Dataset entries
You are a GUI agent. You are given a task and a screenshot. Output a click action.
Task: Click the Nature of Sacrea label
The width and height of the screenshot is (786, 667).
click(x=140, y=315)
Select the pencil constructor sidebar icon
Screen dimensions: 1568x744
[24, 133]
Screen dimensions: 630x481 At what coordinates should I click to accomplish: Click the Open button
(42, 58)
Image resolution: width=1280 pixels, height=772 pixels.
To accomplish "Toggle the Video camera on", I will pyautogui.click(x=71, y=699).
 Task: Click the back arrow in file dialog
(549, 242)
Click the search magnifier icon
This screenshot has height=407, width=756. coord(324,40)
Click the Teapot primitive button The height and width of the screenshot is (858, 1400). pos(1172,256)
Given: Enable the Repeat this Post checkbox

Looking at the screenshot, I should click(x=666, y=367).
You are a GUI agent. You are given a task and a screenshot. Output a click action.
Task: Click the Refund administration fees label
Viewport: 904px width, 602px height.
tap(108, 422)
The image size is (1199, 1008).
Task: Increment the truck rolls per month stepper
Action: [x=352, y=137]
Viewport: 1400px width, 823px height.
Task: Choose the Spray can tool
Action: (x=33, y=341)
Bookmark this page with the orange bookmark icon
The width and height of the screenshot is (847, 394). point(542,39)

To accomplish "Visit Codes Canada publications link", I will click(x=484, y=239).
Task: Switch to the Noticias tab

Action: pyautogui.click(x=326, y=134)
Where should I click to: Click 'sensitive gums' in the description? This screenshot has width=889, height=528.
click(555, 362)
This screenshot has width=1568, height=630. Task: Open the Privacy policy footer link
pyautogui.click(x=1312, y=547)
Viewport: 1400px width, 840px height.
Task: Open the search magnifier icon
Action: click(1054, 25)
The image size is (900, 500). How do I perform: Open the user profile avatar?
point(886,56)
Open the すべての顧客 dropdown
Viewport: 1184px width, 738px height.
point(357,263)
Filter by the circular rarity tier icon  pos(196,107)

• PROBLEM STATEMENT:
Each line from the beginning of the entries to the line with "Task: Click the Nature of Sacrea label" must be repeated exactly, with both end lines kept and no other lines given.

• RESPONSE FOR THIS EXERCISE:
You are a GUI agent. You are given a task and a screenshot. Output a click action.
Task: Click the Nature of Sacrea label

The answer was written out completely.